A guest post by Steven Goddard:
A Chronology of UK Met Office press releases
The UK Met office is the official UK meteorological agency and is one of the leading promoters of the idea of climate change. Their web site is in fact titled “Met Office: Weather and climate change.”
In 2007, they made several notable predictions, starting with this one on Jan 4.“2007 is likely to be the warmest year on record globally, beating the current record set in 1998, say climate-change experts at the Met Office.”
On April 11, 2007 they issued this press release stating “there is a high probability that summer temperature will exceed the 1971-2000 long-term average of 14.1 °C ….. there are no indications of an increased risk of a particularly dry or particularly wet summer.” This was interpreted by The Guardian as “Britain set to enjoy another sizzling summer.”
On August 31 The Met announced that summer 2007 was the wettest on record with “normal temperatures,” though his description did not adequately describe the miserable summer – because high temperatures and sunshine were well below normal.
On August 10, The Met Office proudly announced new climate models which included modeling of “the effects of sea surface temperatures as well as other factors such as man-made emissions of greenhouse gases, projected changes in the sun’s output and the effects of previous volcanic eruptions.” The same press release forecast that “2014 is likely to be 0.3 °C warmer than 2004.”
Turns out that global temperatures in 2007 dropped nearly 0.8 degrees according to satellite data, one of the sharpest drops on record. In order to hit The Met’s 2014 prediction, there will have to be a large increase over the next few years. So how is The Met doing in 2008 with the new models?
On April 3, 2008 the Met made their annual UK summer forecast – “The coming summer is expected to be a ‘typical British summer’, according to long-range forecasts issued today. Summer temperatures across the UK are more likely to be warmer than average and rainfall near or above average for the three months of summer.”
On August 29, 2008 The Met reported that the summer of 2008 was “one of the wettest on record across the UK.” Here is how the Independent described the UK summer – “It has been a miserable summer for bugs as well as people….The combined effect of low temperatures and rain has presented Britain’s invertebrates with a double whammy.”

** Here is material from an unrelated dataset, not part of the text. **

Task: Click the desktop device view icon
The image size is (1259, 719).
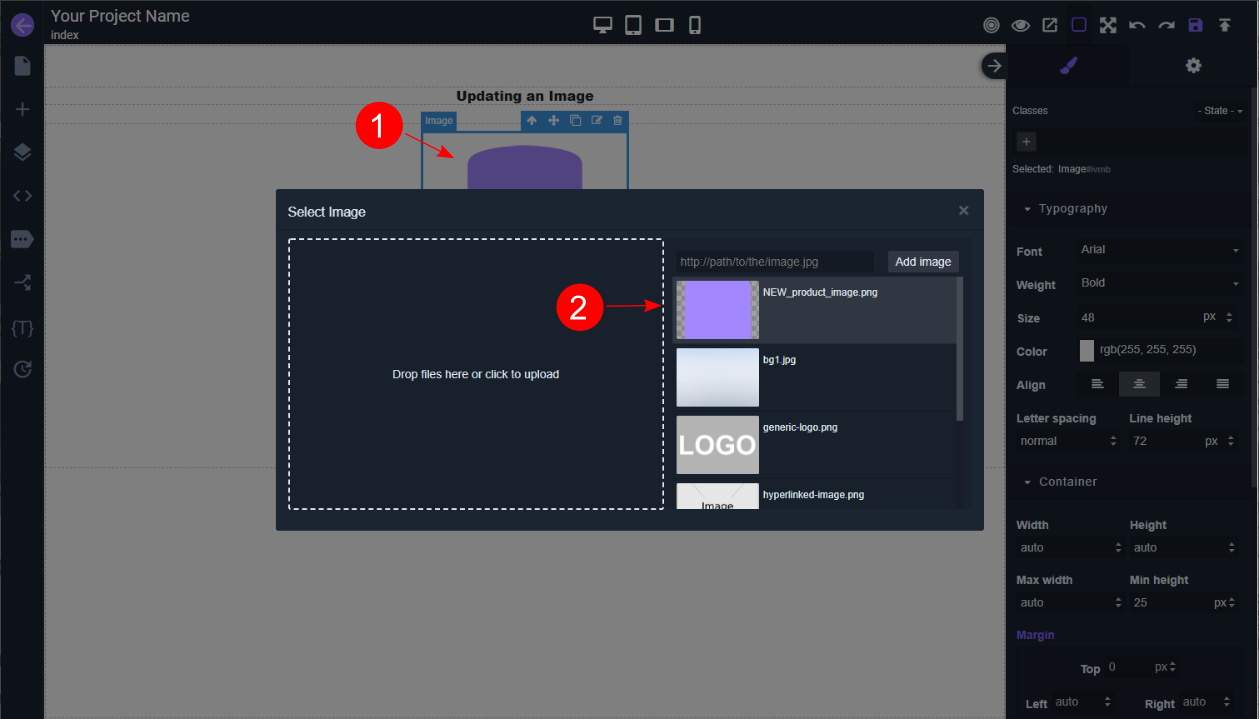Action: tap(603, 25)
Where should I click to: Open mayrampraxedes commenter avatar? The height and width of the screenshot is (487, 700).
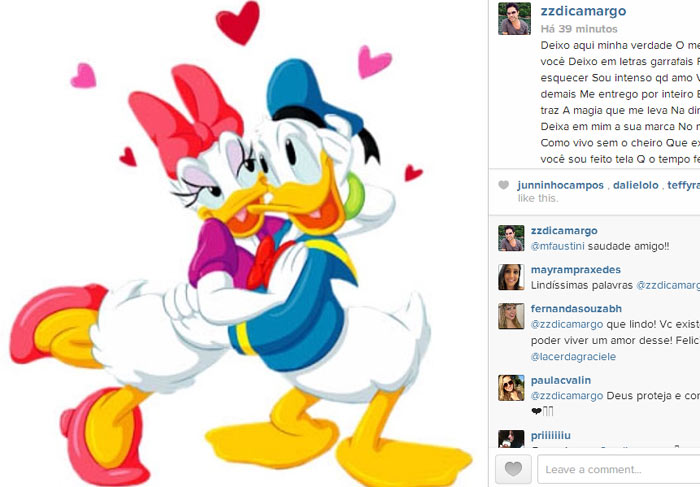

The Met is getting a new Chief Scientist – Julia Slingo. In the July 22 announcement she said “I am delighted to be returning to the Met Office after 28 years and to lead work into enhanced weather and climate-change science, and importantly see this deliver improved services to societies in the UK and around the world.”
We wish Professor Slingo best wishes and look forward to seeing the “improved services.” If the spate of miserable summers is to continue, Brits should know so that they can at least plan holidays someplace warm and sunny, like the Arctic.